The Garden Island reports today that Kauai police officer Darla Abbatiello has settled her federal lawsuit against the county. Abbatiello, you may recall, contended she was “harassed, hospitalized and demoted” after reporting claims made by a suspected drug dealer that an alleged ice dealer had paid a police sergeant, who retired last Friday, $6,000 for protection from arrest.
Abbatiello’s settlement brought to mind this piece, which I wrote last year about a time when federal investigators were on the island looking into allegations about local cops involved in the methamphetamine, or ice, trade.
It’s long been rumored that the cops control Kauai’s ice trade, prompting calls for federal reviews that have been officially demanded and reportedly launched, although the FBI will neither confirm nor deny the existence of any such investigation.
But the tweakers on the North Shore know the rumors are true because they’re pale, bulking up — code words for an ice drought. All the lost boys who aren’t sleeping, or eating, stop each other at the beach parks, or on the street, where they exchange a standard greeting: “Who’s got the shit?”
The small time dealers have no supply to meet the demand, but still their customers keep calling, pressing for a big bag, a little bag, something, anything, unwilling to accept the response: “How many times I gotta tell you guys, I no more da shit?”
It’s totally, utterly dry, and word spreads quickly through the coconut wireless that the flow has stopped because the feds are in town, interviewing disgruntled police officers who claim that other cops do run the shit.
The bruddahs don’t care who makes the deals; they just want the shit. It’s been ten days, longer than many of them have been clean in ten years, and they’re getting restless, irritable, sharp-tongued, abrupt.
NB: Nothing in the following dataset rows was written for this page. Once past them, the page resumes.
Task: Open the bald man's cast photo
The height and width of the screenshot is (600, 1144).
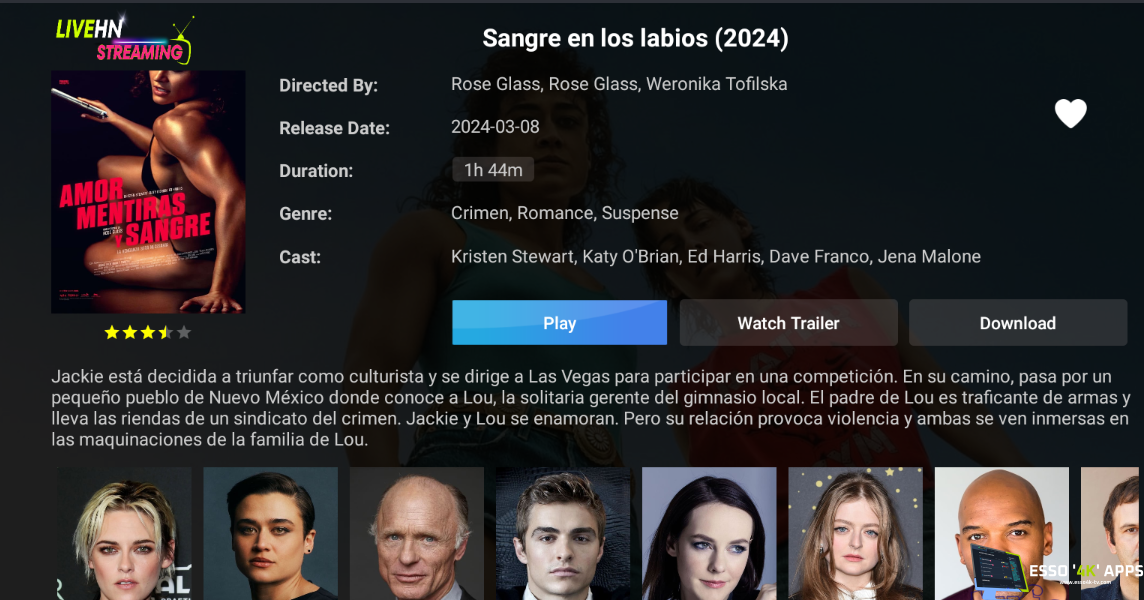Action: [1002, 534]
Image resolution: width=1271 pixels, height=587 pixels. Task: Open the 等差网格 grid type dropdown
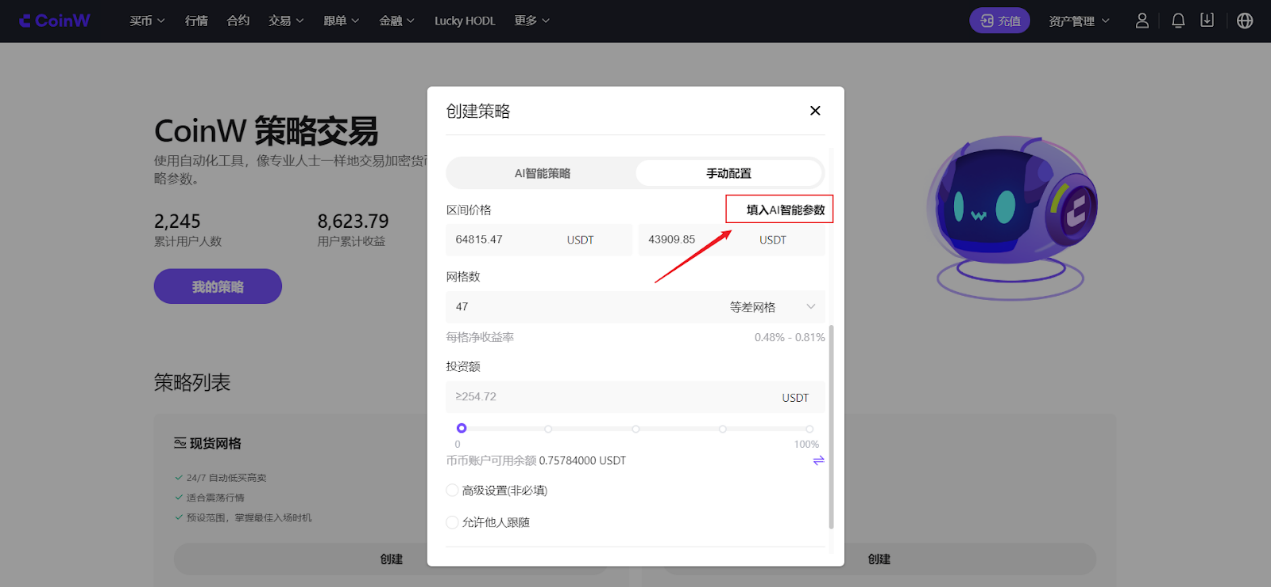click(x=772, y=307)
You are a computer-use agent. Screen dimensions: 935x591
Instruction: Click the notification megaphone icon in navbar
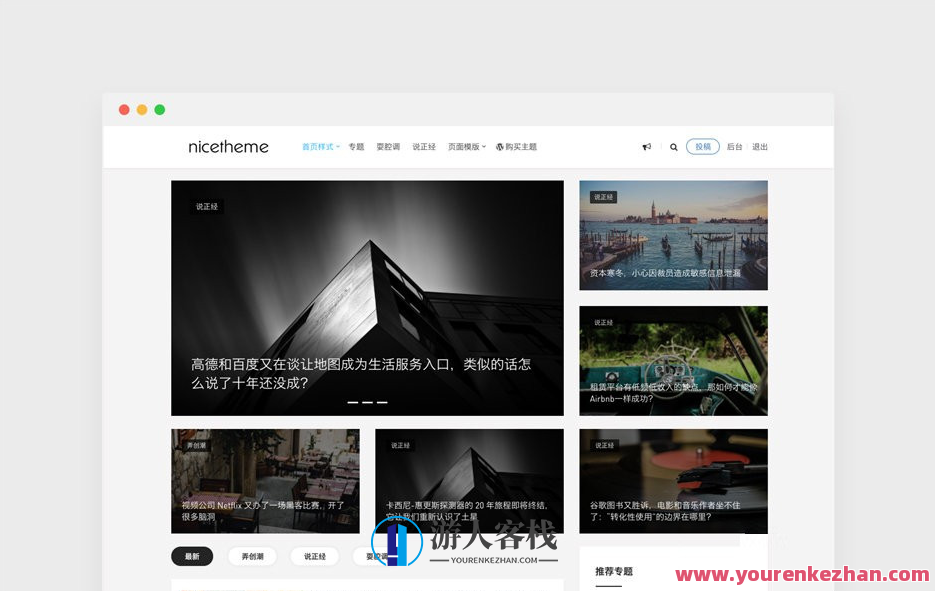coord(647,146)
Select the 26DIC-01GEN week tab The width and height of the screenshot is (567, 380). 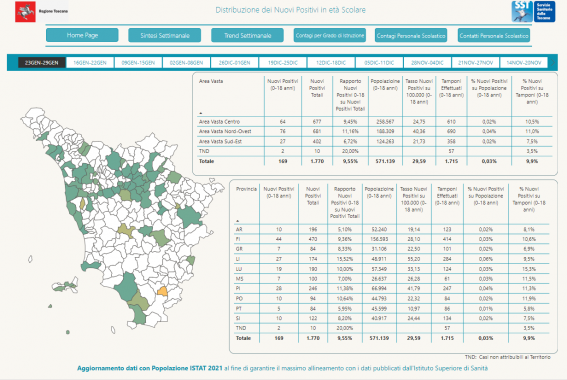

A few say they’re over it already, but more roam about incessantly, looking for somebody, anybody, nobody’s got the shit. One or two catch an occasional crack and claim they’re flying; abstinence, it seems, heightens the rush, a revelation that fuels the excitement of others impatiently awaiting their turn at the glass pipe, hopefully certain it won’t be much longer because, after all, the feds can’t stay in town forever.